### TASK ITEM
Find the line containing "Given: Click the", then return it and every line after it through the end of the records, exactly. Leave out pictures.

[Collected data]

● ● ● ● ● ● ●

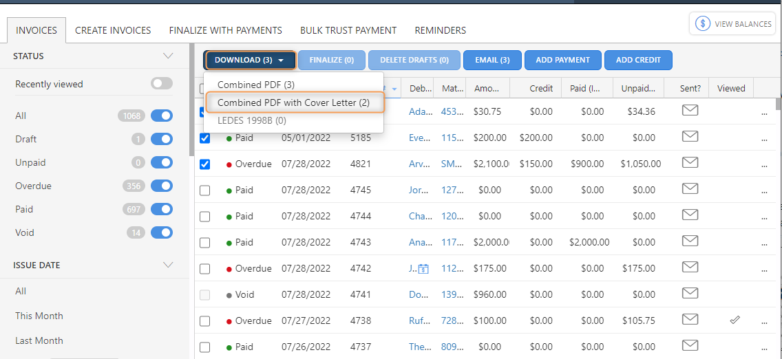The width and height of the screenshot is (782, 359).
Task: Open the calendar icon on invoice 4742 debtor
Action: tap(423, 269)
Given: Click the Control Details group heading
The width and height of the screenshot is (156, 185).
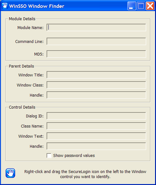Looking at the screenshot, I should [22, 107].
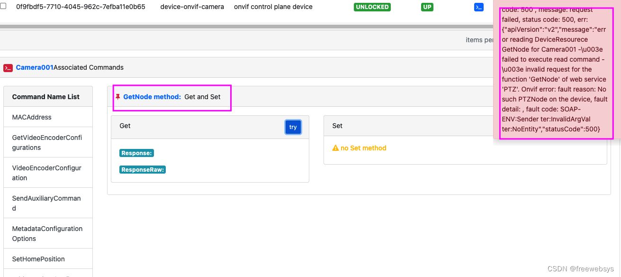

● ● ● ● ● ● ●

### RESPONSE TO THIS TASK
Given: Click the Control Details group heading
The width and height of the screenshot is (156, 185).
Looking at the screenshot, I should [22, 107].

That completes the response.